Thursday, October 09, 2008

This is ALS


In the Unites States, Lou Gehrig is the face of ALS. It's not even ALS anymore -- it's his disease, imbued with memorability and dignity by that sorrowful, preternaturally composed speech the still-healthy Gehrig gave when he told the world about his illness. In the consciousness of most Americans, ALS is the stuff of old movies: Shot in black and white, poised, impossibly handsome, and shrouded in an air of unreality.

In Italy, Stefano Borgonovo is the face of ALS. He's 44 years old and already confined to a wheelchair, his nervous system ravaged by a disease that's taken every ounce of his external dignity (but none of what he holds inside). When he appeared on television last month to reveal his illness to the nation, the sight of his twisted form was greeted with shock by a country accustomed to strength and control from its sportsmen. Even in a nation where former players of Borgonovo's generation are dying in numbers far too large to be random -- another was lost to leukemia, ALS's companion stalker of former Italian footballers, just last weekend -- their deaths happen in private, coming to the attention of the public only after dignity is assured. After the lives end, then the protests begin; only after death do people ask why so many young men are dying of the same diseases; why ALS and leukemia have chosen to claim Italian footballers as their own.
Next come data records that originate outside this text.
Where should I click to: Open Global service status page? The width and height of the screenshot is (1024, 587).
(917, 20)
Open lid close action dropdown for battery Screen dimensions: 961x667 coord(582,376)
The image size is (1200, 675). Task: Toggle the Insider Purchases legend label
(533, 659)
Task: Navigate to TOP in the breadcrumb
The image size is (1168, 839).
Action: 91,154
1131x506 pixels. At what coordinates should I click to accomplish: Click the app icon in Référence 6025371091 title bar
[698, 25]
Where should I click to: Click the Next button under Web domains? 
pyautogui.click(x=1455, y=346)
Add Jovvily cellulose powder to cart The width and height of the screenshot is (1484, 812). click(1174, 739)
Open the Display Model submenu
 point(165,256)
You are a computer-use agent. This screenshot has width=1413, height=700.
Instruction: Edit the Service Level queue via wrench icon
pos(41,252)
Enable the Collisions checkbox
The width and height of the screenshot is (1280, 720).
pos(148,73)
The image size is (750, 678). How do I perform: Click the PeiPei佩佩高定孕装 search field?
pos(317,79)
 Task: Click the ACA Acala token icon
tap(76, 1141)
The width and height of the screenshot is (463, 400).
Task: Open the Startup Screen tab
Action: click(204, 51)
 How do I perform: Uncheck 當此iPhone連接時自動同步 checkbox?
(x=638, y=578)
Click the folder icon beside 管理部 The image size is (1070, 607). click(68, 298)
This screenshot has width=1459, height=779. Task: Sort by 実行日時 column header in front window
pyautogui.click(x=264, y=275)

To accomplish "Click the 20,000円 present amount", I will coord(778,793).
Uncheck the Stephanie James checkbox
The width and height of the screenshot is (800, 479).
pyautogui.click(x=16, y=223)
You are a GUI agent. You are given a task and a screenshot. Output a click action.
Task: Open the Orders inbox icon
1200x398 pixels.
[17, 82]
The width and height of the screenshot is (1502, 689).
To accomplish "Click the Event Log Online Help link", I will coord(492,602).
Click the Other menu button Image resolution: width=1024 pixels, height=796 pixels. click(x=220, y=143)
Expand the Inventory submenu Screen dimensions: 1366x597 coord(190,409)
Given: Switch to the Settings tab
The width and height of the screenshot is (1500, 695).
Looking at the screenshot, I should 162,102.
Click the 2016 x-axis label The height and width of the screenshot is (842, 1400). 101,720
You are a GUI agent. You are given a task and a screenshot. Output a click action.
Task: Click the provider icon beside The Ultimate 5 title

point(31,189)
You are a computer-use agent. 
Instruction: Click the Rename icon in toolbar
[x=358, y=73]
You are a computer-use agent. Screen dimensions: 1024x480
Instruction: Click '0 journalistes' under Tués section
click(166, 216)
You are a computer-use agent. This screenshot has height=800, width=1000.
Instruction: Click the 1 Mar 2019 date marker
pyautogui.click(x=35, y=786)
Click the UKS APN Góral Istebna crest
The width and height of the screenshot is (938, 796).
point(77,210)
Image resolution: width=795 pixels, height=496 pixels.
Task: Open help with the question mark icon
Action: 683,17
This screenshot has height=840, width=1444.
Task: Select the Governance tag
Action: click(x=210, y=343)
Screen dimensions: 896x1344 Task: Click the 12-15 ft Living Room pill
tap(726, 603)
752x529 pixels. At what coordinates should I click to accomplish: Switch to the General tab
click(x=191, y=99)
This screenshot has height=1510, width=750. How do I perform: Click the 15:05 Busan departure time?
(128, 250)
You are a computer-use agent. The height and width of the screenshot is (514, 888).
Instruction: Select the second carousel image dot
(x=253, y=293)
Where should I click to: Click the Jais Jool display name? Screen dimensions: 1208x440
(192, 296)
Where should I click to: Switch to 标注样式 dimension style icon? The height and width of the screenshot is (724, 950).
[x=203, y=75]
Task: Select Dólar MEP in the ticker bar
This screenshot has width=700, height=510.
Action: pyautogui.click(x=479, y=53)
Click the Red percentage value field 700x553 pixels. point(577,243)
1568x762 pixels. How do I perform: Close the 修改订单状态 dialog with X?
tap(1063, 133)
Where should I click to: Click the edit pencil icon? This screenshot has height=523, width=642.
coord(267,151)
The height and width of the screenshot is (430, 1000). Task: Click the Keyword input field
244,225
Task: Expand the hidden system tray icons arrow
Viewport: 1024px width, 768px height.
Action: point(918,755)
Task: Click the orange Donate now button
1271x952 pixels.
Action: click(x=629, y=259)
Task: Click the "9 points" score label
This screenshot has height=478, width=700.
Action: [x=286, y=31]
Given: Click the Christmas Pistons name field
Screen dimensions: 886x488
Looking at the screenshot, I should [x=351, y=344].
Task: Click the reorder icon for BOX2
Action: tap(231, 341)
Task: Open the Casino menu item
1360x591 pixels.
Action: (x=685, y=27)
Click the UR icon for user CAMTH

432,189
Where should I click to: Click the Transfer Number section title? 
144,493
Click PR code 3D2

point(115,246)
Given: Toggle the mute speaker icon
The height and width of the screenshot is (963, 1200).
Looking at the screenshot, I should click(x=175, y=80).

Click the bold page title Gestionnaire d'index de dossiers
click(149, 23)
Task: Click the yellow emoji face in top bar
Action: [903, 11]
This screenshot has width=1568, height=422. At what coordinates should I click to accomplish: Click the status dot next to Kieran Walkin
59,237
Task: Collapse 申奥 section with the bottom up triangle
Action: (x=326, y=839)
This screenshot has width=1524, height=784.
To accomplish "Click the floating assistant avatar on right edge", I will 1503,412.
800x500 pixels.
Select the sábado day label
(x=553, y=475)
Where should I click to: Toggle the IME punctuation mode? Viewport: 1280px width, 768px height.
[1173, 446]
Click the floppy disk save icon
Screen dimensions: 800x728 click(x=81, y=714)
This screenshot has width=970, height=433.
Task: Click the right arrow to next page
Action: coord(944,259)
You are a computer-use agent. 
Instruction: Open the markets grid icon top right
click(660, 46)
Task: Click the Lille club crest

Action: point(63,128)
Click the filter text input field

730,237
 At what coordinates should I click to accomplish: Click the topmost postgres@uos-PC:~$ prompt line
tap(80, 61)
With a quiet ferocity, Borgonovo has changed all that. In his television appearance, he forced the nation and those who play the game he loves to see the reality of what until now has been an abstract concept. And now, for the first time, players -- young players, players in the prime of their careers -- are admitting something: They're terrified. In interviews conducted at Italy's national team camp the day before a match to benefit Borgonovo's foundation for ALS research, player and after player used the word paura -- fear -- to describe how they feel about the disease, and several suggested they all should donate a percentage of their salaries to research. No longer are these athletes untouchable; no longer will this strange plague hit someone else. Bogonovo has made it tangible. ALS is real.

* * *

On the pitch and benches in Florence are two generations of Fiorentina and Milan players, from youngsters like Matteo Darmian and Manuel Da Costa to legends like Roberto Baggio and Ruud Gullit; from the newly arrived Ronaldinho to Milan lifers Paolo Maldini and Billy Costacurta. But the cameras are concerned with only one man: Borgonovo. After an emotional pre-game ceremony, he sits pitch-side in his wheelchair, often with Roberto Baggio as company, taking it all in. Every time there is a substitution, a goal, or simply a moment of joy, the camera cuts to Bogonovo, seeking his reaction, and TV audiences are confronted over, and over, and over again by his strained face, wide eyes, and unnatural expression. This is ALS.

After the match, he is wheeled by Baggio in a sort of lap of honor, saluted first by the players, and then by the fans. He sits in his chair before the Curva, and Fiorentina supporters sing to him. They look at this man, trapped in a body that has betrayed him, and they sing as if their lives depend on it, full of joy and pride and love. And full, for just a few minutes, of hope.